第六章『木の掟』・第二話『世界の情勢・埋め集う記憶』Part1
「あっ・・・・と、脱線し過ぎましたわね。実戦に移りますか?」
本来の目的から外れてきていることに気付いたステアは、慌てて立ち上がったが、湊生は頭を横に振った。
「んー、取り敢えず今日は魔法の練習はいいや。ステアが知ってる情報が聞きたい」
「わかりました。ご存じの通り、今、地球国や火星国といった冥王星国領土を治める守護神はいません。こうして一時的ではない持続的あるいは永久的な守護神の欠損を皆“世界崩壊の先駆け”と呼ぶわ」
「“世界崩壊の先駆け”か・・・。で、そもそもの始まりが冥王星?」
「はい・・・・・・」
太陽と冥王星は二つで世界のバランスを保っていて、それぞれは時間、空間を司っている。
そんな関係にある二つの国は、最も離れた位置に国を置いていた。
表世界の惑星を守護する裏世界は、例えば、地球の緯線のように十国が軸に対して垂直に分けられている。北極に値するのが太陽国、南極に値するのが冥王星国だ。
そして十国はそれぞれ違った気候をしている。(画廊4参照。)
国を一歩越えたら緑の大地から一気に砂漠になったり雪が降る極寒の地になったりする。
ただ、各国の境界には“スクリーンウォール”という見えない壁が実際にはあって、通り抜けることは出来ない。

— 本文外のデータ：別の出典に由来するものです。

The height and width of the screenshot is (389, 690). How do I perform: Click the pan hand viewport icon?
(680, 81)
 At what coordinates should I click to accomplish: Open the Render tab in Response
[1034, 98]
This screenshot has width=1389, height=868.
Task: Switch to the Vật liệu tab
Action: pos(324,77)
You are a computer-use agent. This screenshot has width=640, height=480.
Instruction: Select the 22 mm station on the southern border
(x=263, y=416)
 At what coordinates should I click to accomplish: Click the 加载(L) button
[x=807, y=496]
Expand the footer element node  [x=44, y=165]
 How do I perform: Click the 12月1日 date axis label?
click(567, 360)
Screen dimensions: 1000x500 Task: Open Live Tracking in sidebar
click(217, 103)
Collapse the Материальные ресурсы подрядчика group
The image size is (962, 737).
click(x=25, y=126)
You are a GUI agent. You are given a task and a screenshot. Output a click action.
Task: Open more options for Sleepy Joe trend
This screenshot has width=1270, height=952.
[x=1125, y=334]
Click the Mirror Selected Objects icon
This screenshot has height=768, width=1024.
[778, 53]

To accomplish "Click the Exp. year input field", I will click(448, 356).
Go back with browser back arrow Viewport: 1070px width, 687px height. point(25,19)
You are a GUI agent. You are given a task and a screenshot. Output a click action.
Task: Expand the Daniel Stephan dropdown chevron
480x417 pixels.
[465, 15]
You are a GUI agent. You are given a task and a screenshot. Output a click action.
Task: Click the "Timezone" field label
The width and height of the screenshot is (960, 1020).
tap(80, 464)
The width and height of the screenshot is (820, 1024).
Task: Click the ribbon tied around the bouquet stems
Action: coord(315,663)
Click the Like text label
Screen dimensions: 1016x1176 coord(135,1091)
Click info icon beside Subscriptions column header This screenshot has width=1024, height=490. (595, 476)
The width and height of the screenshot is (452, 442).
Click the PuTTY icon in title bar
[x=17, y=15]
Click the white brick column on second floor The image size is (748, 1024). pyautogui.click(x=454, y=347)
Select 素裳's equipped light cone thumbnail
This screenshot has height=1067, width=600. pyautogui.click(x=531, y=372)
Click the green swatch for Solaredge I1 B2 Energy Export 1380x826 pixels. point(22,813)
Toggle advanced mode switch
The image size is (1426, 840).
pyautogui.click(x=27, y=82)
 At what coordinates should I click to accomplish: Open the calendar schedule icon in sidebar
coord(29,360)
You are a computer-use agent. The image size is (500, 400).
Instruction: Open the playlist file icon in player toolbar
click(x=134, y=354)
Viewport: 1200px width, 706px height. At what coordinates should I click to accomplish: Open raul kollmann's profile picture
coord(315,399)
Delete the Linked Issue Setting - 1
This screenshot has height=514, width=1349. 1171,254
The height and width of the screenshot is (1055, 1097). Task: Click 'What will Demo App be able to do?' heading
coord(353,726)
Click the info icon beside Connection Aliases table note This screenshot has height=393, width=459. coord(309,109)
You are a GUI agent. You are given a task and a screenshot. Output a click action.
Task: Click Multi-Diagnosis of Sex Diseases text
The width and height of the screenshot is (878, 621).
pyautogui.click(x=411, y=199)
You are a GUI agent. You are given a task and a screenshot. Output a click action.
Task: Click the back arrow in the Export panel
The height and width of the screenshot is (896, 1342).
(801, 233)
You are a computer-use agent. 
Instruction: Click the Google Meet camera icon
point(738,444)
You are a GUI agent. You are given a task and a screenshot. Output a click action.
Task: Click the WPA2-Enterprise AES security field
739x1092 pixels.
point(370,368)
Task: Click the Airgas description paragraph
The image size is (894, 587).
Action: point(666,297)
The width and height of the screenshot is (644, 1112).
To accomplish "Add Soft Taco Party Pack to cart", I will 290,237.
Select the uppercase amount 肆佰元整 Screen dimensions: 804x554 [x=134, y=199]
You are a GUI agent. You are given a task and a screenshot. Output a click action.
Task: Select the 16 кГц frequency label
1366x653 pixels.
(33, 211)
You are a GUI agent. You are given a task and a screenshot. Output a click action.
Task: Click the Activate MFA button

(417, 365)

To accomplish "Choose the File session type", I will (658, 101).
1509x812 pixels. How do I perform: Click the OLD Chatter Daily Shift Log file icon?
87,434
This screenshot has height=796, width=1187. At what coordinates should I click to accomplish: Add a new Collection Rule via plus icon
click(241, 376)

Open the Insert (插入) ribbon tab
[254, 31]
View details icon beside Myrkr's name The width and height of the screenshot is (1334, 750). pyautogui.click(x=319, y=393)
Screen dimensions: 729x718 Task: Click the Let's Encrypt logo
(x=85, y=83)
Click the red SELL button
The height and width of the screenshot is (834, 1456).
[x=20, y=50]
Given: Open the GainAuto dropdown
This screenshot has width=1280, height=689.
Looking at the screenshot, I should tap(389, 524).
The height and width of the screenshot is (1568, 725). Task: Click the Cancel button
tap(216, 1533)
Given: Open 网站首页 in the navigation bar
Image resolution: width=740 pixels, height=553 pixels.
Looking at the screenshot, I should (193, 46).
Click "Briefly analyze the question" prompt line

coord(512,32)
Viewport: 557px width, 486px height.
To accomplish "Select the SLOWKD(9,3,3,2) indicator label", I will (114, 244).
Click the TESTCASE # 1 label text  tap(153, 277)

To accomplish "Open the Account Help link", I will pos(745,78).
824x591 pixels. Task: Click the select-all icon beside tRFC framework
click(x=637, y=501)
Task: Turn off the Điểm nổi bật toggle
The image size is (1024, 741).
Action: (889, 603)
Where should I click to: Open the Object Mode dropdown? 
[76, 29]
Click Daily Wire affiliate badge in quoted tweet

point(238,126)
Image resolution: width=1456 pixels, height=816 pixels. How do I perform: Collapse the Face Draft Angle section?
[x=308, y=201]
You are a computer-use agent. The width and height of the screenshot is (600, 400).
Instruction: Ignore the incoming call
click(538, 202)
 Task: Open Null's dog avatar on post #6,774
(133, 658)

故に、ワールド・コネクトベルト(通称:エスカレーター)に乗る必要がある。
初めて乗る人にとって、国境を越えることは大興奮モノだ。
綾乃も湊生も乗ったことは無いが。
「今までに無かっただけで、別にそんな事例があってもおかしくないと思うけど?」
「まあ、確かに。その可能性はゼロとは言えませんわね。人類が存在するようになってまだ長くはありませんし、守護神は長生きしますから―――今までに歴史上の守護神の数は少ない分、起こってなかったというだけかもしれませんね」
「ん?ちょっと待って。少ないって・・・一度に守護神は十人いるんなら、意外と多いんじゃ・・・?」
「そうですね。今年は2340年ですから、少なくとも七十人はいます。紀元前や、各国建国時以前にもたくさんいたでしょう」
ふんふん、と聞いていて、思わず聞き逃しそうになった湊生は、気付いた途端首を傾げた。
「へ・・・・数合わなくない?」
「湊生さん、守護神は何年生きると思います?」
と、ここですかさずレウィンがフォローを入れるべく問うてきた。
少し悩んで、適当に答えを出した。
「えーと、長生きするってさっき言ってたよな。マックス120年?」
「違います。平均300年です」
「さっ・・・・・・!?」
目が見開き、眉間に皺が寄る。
自身も守護神だから300年生きることになるのだ。
もっとも、一度表世界で死して今霊体である湊生が、同様かは分からない。
彼は本当に例外。
事例が無いため、そこに応用させられないのだ。
「湊生さん!あーつーきーさんっ!大丈夫ですか!?」
「ダメだな。完全に呆けている」
「さっきも誰かさんの影響で石化してましたけど」
「さー?何のことだろな」
冷めた目で見られ、テイムはすっとぼけて明後日の方を見た。